■ What you will do ■
How many lines of these entries hold the string "agent"? Answer with the number alone.

--- Given records Enclosed Below ---

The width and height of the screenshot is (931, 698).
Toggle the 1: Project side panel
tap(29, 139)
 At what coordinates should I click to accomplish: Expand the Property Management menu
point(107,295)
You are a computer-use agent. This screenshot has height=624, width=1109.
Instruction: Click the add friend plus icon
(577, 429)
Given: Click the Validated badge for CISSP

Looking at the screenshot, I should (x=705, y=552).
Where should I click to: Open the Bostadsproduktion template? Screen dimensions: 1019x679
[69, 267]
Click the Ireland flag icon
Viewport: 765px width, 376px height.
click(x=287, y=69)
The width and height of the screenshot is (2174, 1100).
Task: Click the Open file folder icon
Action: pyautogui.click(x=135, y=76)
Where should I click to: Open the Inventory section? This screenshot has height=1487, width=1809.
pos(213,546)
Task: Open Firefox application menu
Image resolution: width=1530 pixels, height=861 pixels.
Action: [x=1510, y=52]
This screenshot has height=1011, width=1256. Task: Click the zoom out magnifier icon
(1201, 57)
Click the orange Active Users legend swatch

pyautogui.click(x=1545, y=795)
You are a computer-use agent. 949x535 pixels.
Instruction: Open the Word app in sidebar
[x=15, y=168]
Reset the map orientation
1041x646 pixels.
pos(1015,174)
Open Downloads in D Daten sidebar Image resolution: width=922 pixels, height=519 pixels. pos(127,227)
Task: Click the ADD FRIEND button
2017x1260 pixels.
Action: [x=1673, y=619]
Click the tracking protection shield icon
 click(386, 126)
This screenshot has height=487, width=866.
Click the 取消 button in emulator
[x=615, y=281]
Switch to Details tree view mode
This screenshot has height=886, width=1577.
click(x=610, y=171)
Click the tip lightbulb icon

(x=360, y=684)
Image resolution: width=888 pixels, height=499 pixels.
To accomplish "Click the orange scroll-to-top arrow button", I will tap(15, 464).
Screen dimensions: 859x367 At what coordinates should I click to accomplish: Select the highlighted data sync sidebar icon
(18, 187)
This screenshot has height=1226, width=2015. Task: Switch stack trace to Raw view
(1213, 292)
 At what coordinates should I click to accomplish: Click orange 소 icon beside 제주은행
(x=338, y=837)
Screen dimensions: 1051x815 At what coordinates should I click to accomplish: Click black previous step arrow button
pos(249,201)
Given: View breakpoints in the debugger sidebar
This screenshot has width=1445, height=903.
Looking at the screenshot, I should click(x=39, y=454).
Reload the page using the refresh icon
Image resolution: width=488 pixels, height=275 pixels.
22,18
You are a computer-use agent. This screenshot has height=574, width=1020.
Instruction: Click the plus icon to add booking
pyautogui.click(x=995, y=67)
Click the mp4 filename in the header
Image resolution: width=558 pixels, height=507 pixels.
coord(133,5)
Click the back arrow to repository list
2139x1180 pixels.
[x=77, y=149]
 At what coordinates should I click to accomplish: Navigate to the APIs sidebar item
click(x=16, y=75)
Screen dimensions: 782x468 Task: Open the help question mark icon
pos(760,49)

--- End of Enclosed Given records ---

■ Solved exercise ■
3